>>
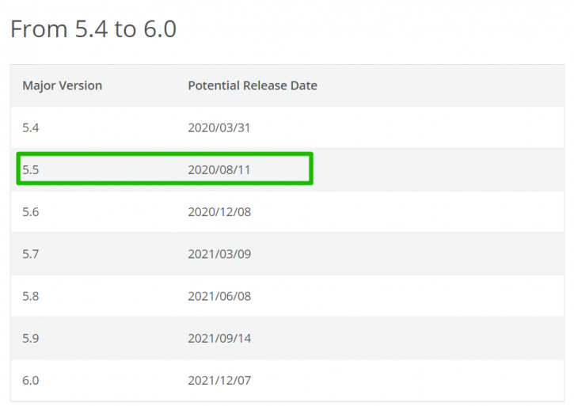The height and width of the screenshot is (406, 574).
Task: Click the green highlight border around row 5.5
Action: [165, 154]
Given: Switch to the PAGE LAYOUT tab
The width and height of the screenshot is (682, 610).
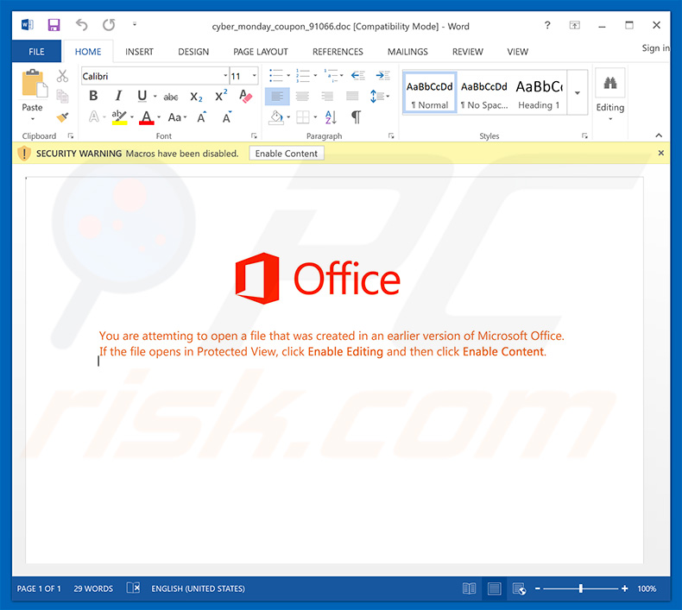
<<
__Exercise directions__: Exactly the lines from the line with "Given: Switch to the PAGE LAYOUT tab" through the last line of the listing, both included, should be extracted, and the pictures left behind.

__Answer box__:
Given: Switch to the PAGE LAYOUT tab
The width and height of the screenshot is (682, 610).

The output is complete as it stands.